TITLE=Association Analysis of WNT3, HLA-DRB5 and IL1R2 Polymorphisms in Chinese Patients With Parkinson’s Disease and Multiple System Atrophy

JOURNAL=Frontiers in Genetics

VOLUME=Volume 12 - 2021

YEAR=2021

URL=https://www.frontiersin.org/journals/genetics/articles/10.3389/fgene.2021.765833

DOI=10.3389/fgene.2021.765833

ISSN=1664-8021

ABSTRACT=Background: The association between inflammation and neurodegeneration has long been observed in Parkinson’s disease (PD) and multiple system atrophy (MSA). Previous genome-wide association studies (GWAS) and the meta-analysis have identified several risk loci included in inflammation-relative genes associated with PD.

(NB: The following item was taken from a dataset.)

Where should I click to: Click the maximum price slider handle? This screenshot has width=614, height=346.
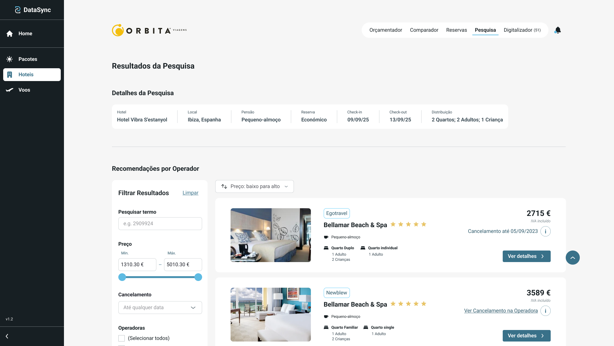pyautogui.click(x=198, y=277)
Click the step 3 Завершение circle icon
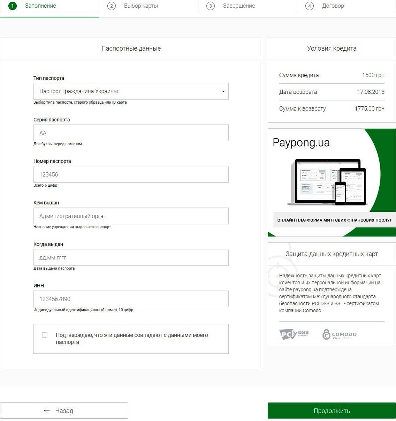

Objective: To investigate whether polymorphisms in some inflammation-relative genes could modulate the risk of developing PD and MSA in a Southwest Chinese population.

Methods: A total of 2706 Chinese subjects comprising 1340 PD, 483 MSA and 883 healthy controls were recruited in the study. Three polymorphisms in genes linked to inflammation in all the subjects were genotyped by using the Sequenom iPLEX Assay.

Results: The allele G of WNT3 rs2074404 can increase risk on PD (OR:1.048, 95%CI:1.182-1.333, P=0.006), exclusively in the LOPD subgroup (OR:1.166, 95%CI:1.025-1.327, P=0.019), but not in EOPD or MSA. And the recessive model analysis also demonstrated an increased PD risk in GG genotype of this locus (OR=1.331, p=0.007). However, no significant differences were observed in the genotype and alleles distributions of HLA-DRB5 rs17425622 and IL1R2 rs34043159 between the PD patients and controls, between the MSA patients and controls, or between subgroups of PD or MSA and controls.

Conclusion: Our results suggested the allele G of WNT3 rs2074404 has an adverse effect on PD, particularly on the LOPD subgroup among a Chinese population.